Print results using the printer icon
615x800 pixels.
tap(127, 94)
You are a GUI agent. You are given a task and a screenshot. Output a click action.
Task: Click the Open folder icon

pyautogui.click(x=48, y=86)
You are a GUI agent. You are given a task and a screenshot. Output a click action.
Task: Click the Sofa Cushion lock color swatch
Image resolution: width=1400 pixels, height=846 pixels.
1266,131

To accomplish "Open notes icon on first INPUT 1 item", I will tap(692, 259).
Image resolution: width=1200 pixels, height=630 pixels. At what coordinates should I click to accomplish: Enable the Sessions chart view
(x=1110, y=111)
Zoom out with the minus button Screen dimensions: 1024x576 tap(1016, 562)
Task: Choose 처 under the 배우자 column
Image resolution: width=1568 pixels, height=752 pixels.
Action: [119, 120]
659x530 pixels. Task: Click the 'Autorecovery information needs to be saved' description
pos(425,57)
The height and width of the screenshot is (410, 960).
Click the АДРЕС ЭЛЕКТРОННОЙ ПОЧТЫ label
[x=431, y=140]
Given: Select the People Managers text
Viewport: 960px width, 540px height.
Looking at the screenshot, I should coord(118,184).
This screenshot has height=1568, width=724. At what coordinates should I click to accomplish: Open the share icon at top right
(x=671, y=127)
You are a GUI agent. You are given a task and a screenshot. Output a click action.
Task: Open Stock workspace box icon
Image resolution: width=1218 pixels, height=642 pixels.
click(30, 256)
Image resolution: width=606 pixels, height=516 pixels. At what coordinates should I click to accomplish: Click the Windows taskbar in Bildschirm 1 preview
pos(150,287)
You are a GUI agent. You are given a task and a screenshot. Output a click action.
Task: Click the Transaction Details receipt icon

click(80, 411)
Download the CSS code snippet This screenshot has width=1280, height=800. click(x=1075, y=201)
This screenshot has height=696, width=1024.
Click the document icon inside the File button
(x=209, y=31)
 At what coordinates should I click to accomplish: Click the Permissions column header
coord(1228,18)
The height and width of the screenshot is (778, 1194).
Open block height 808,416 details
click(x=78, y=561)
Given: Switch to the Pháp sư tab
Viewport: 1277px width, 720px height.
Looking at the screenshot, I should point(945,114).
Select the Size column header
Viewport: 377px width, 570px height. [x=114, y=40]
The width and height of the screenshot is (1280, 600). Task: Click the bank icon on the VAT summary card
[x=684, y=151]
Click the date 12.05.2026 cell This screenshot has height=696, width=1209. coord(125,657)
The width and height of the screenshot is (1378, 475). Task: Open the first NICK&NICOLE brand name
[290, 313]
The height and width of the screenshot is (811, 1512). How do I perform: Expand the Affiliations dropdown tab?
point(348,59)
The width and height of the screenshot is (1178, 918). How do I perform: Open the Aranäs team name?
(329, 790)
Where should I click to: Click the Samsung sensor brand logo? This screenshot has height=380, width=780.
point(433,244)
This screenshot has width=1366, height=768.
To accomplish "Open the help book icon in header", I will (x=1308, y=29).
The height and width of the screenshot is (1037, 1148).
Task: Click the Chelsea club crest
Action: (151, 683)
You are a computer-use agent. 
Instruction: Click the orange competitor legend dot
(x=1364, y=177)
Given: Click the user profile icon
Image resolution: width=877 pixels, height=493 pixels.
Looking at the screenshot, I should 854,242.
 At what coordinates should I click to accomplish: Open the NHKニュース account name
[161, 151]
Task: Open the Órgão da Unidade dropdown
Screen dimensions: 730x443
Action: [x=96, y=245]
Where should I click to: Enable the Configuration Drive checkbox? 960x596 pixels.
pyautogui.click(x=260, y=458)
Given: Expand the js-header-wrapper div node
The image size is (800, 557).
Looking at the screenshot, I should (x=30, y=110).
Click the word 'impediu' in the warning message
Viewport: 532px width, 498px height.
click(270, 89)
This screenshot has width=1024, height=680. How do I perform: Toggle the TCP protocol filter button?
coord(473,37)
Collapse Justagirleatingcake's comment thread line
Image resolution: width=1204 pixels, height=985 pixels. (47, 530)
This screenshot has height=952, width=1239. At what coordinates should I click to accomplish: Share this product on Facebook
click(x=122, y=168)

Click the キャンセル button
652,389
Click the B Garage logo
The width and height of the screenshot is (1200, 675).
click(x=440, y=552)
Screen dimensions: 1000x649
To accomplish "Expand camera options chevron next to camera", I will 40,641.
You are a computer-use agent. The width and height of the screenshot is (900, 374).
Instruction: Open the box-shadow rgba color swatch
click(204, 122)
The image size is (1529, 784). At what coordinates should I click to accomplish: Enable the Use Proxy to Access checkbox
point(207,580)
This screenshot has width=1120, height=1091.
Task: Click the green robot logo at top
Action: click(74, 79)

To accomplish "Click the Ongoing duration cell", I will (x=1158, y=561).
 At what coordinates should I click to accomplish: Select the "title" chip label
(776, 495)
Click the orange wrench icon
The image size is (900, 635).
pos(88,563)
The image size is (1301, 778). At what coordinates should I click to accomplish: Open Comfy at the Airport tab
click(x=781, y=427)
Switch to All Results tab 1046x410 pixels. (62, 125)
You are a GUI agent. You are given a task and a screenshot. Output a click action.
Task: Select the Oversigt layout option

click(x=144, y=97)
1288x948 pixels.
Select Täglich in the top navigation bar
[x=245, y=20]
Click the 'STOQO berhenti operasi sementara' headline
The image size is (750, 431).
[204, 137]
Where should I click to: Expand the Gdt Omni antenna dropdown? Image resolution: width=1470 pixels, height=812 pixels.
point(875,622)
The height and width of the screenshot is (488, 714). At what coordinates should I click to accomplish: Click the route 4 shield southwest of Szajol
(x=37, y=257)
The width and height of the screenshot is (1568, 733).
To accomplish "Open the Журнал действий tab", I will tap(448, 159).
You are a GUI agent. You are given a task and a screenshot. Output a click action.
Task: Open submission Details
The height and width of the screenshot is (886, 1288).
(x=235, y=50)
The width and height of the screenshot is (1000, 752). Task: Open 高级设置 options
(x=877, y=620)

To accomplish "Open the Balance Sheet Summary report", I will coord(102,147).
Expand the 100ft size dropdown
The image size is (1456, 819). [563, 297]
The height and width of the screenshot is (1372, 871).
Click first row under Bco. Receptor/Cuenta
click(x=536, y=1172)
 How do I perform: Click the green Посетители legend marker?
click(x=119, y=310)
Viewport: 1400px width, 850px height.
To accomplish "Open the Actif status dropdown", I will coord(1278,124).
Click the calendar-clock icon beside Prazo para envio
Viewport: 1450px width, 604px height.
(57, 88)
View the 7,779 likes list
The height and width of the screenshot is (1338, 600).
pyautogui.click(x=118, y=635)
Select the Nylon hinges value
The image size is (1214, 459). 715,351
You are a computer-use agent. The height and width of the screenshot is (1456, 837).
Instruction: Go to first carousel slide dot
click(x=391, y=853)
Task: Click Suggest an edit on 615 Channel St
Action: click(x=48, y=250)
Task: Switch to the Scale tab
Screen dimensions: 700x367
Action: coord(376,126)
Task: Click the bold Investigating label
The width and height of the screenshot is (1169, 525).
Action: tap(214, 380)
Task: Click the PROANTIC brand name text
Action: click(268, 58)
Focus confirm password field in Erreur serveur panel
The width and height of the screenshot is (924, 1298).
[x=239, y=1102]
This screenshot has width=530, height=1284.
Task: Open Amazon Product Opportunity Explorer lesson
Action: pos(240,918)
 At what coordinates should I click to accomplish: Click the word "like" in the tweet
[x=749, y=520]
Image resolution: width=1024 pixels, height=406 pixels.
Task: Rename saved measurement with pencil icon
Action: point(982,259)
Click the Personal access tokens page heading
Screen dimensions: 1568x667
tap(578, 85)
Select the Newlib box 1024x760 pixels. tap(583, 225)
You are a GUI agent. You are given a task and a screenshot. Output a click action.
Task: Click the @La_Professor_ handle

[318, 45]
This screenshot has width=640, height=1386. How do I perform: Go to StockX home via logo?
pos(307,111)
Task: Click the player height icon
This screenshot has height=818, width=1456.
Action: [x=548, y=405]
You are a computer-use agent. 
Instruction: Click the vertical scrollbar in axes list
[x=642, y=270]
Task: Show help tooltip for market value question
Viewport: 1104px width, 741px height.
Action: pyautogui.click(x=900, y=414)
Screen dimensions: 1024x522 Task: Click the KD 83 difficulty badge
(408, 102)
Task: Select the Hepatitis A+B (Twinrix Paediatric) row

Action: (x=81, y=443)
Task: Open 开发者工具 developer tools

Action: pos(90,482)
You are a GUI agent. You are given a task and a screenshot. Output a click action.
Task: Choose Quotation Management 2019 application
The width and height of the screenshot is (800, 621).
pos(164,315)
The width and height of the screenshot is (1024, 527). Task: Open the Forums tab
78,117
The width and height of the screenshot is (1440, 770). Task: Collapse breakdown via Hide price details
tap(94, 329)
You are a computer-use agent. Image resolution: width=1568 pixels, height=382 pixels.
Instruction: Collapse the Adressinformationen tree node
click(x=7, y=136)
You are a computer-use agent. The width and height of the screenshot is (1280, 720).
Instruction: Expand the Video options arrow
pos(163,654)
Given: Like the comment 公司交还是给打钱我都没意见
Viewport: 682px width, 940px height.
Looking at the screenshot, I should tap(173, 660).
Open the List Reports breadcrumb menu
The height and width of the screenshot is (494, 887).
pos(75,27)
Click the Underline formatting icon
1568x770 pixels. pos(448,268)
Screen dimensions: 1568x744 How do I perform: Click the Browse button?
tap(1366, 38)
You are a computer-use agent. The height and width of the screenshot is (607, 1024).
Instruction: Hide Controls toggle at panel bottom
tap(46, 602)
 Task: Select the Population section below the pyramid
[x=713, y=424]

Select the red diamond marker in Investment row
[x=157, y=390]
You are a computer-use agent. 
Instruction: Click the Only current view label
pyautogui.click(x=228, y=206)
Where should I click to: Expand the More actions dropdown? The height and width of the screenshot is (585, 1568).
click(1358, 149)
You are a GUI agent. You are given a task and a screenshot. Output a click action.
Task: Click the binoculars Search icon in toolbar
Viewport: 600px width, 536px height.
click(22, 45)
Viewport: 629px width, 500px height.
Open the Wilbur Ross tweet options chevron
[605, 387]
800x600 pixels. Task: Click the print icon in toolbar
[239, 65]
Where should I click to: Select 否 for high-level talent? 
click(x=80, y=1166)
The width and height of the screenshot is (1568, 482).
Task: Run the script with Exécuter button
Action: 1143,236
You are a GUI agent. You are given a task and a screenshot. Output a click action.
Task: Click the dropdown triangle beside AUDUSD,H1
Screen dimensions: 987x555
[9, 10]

TASK ITEM: From the records above, pull every line that has the string "Switch" and copy it.

RESPONSE TO THIS TASK:
Given: Switch to the Pháp sư tab
Switch to All Results tab 1046x410 pixels. (62, 125)
Task: Switch to the Scale tab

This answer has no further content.